The approach “makes everybody accountable for participating, rather than the three people in [any class] who always answer all the questions,” Wong says. It also comes closer to replicating what project management is really like in the workplace: “In project management, you have to learn to work with different people—and be productive very quickly.” She designed her fall class for ISyE seniors to help prep them for their capstone, and it revolves around helping a real-life sponsor—a business or nonprofit—solve a real-life problem.
“They get the whole life cycle, from proposing to ending a project”—and the execution stage usually involves trial, error, and revision. “That’s real life,” Wong says. And it requires students to wrestle with the ambiguity that’s inherent in any project manager’s job.

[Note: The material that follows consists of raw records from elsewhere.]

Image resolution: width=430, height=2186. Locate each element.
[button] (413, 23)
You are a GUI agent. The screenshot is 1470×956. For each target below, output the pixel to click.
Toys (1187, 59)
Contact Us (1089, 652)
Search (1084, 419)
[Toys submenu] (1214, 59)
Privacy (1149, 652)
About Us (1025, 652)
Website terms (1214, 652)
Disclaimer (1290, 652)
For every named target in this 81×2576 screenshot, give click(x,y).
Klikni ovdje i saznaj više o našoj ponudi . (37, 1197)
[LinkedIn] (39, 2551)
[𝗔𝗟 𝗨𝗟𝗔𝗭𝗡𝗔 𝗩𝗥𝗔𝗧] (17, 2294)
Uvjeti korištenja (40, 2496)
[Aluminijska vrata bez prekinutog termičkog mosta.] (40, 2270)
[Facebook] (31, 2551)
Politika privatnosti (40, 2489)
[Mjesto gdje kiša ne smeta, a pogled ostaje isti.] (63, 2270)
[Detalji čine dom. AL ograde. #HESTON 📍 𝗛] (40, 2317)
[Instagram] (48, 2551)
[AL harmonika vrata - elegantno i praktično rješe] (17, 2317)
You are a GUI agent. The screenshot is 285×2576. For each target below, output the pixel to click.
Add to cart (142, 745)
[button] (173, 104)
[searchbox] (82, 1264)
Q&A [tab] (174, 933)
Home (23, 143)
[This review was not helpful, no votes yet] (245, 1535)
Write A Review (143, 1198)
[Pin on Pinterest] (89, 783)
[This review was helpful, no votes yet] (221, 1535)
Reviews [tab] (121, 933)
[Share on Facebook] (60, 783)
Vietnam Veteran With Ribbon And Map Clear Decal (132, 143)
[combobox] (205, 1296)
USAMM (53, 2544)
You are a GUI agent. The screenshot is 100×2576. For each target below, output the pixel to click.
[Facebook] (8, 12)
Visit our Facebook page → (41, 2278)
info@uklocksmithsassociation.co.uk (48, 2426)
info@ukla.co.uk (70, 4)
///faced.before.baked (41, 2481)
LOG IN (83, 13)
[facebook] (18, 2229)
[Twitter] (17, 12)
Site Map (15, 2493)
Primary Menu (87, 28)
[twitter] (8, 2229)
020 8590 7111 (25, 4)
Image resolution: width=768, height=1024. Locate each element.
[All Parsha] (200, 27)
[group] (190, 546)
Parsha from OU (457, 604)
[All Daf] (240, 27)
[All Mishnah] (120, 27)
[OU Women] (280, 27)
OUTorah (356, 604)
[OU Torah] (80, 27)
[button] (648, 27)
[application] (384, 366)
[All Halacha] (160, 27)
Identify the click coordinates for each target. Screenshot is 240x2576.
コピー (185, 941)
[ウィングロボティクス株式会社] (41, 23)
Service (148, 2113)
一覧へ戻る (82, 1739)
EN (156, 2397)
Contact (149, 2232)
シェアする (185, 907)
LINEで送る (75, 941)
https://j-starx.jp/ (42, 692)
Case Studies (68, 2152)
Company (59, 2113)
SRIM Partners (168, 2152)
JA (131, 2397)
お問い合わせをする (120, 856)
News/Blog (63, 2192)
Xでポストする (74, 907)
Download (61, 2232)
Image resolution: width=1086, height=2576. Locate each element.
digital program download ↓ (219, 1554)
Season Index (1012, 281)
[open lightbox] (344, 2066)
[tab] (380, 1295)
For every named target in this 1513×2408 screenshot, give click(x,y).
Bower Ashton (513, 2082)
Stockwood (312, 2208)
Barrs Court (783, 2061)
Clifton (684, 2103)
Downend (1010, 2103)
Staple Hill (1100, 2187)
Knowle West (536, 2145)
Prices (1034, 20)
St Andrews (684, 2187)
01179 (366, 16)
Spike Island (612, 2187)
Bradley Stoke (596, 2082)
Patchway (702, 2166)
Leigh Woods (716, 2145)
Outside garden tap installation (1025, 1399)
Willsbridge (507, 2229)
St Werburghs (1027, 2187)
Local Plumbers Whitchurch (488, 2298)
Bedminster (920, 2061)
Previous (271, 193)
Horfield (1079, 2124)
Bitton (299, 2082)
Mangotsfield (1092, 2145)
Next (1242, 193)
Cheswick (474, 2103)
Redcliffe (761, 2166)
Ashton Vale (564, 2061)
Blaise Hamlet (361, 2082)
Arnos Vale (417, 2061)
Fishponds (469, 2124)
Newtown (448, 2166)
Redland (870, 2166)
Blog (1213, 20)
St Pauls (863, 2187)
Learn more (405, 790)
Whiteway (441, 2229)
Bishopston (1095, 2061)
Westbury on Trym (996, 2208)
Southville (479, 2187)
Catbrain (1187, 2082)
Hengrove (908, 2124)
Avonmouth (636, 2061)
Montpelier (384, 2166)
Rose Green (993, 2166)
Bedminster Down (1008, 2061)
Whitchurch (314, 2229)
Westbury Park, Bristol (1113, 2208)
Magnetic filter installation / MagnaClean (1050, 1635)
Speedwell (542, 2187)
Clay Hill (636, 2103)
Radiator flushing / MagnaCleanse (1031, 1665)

“It’s sort of like learning how to fly an airplane: you don’t learn project management just by reading a book. Saying, ‘because I read the book, I’m now a qualified pilot’ . . . you actually have to do it.”
Jeremiah Johnson’s ISyE teaching career began when he started offering a free, one-day lean engineering seminar on campus. Legos and complimentary pizza were starring attractions.
The seminar proved wildly popular—and not just because everyone loves pizza. “It spurred the discussion of, maybe this should be a real class,” Johnson recalls. Five years ago, it did. Now the senior consultant manager at Boston Scientific and longest-serving member of ISyE’s advisory board is also a popular adjunct professor in the department.
Lean engineering is a holistic approach that aims to improve efficiency and quality through simplification and waste reduction across all facets of an organization. “What I love about [Lean] is that it engages people —everybody is involved in solving problems. The business results that lean can achieve are incredible, but what gets me excited is what it does for the employees—it reduces stress, improves safety, and provides the foundation for an innovative work culture. You can’t have innovation if you don’t have time to innovate and you are stressed!”
Johnson and his students use Legos to simulate how Lean principles and tools drive enhancements. “Using Legos, the students can feel the improvements throughout the semester,” he says. “Each time we apply new tools, they apply the tools with the Legos and really feel the results. It’s a better way to learn than me just telling you about it.”
Speaking of experience: Johnson brings lots of anecdotes from the workplace into his classroom, one advantage an adjunct professor can have over a longtime academic. “I’ll tell you stories where I screwed up—‘here’s what not to do,’ or ‘hey, when you’re rolling this out, be careful; this is what can go wrong,” he says. “I really try to focus on the people side of Lean, the tools aren’t that hard to learn, the challenge lies in implementing them successfully.”
Johnson loves mentoring, but also learning from the students. “I really enjoy the students; I love working with people early in their career journey. They’re fun to mentor but I also learn a great deal from them. It’s a blast.”
Over the years, Johnson has recruited many of them at Boston Scientific. He enjoys hearing from students in their first job, wherever they may be. “They’ll write, ‘Hey, this methodology really works!’ It’s really fun.”
Unsurprisingly, given the subject of his class, Johnson has refined the class a bit each year he’s taught it. He says he’s “using the current best methodology—but if it doesn’t change next year, we’re not improving,” he says. “As a continuous improvement practitioner, it’s important to ‘check and adjust’ your approach. I [want to] make sure the students get as much as they can from my short semester with them.”